Question

1. What is one of the most important responsibilities of the Clinical Research Coordinator?

Group of answer choices

The patient comes in for their visits

Every patient has read, understands, and signs the Informed Consent Form

The investigational product is dispensed

Meets enrollment goal or target

2. Who can create Source Documents?

Group of answer choices

Principal Investigator

Clinical Research Coordinators

Nurses

All of the choices

3. What are some common data errors?

Group of answer choices

All of the choices

Providing ambiguous data

Misspelling

Providing incomplete data

Approval of the protocol by the Institutional Review Board is required when?

Group of answer choices

After Initial Protocol Institutional Review Board Approval, Protocol Amendment Institutional Review Board Approval, and Continuing Institutional Review Board Approval

Institutional Review Board approval is never needed

Only Initial protocol needs Institutional Review Board Approval

When there is a change to the Institutional Review Board Approved protocol

How often after the initial Institutional Review Board approval should a protocol be reviewed by the Institutional Review Board?

Group of answer choices

The Institutional Review Board reviews on a monthly basis for greater than minimal risk studies.

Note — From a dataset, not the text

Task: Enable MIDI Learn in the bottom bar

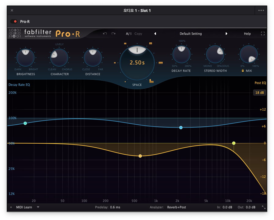Action: [x=24, y=207]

The Institutional Review Board reviews after every new patient has been enrolled.

The frequency of reporting varies but should be reviewed at least annually.

A protocol never has to be reviewed after initial approval.

Answer 1

1.Meets enrollment goal or target.

Even enrolment of patient, make them understand clinical trial protocols etc also their important duties. In the provided option by achieving all the three options given ultimate goal is the enrolment of patient for the trials.

2.All of the choices.

Source documents are the group of documents including

• Investigators brochure
• Protocol amendment
• Informed Consent
• Study results etc.
• All these are prepared by PI,nurses,CRC etc

3.All of these.

The errors may come all these way.

4.After Initial Protocol Institutional Review Board Approval, Protocol Amendment Institutional Review Board Approval, and Continuing Institutional Review Board Approval

All this stages needed IRB Approval.

5.The frequency of reporting varies but should be reviewed atleast once in a year.

IRB function is to maintain patient safety.so Review is necessary. But once in a month or after enrolment of every patient is not possible. Once in a year is compulsory.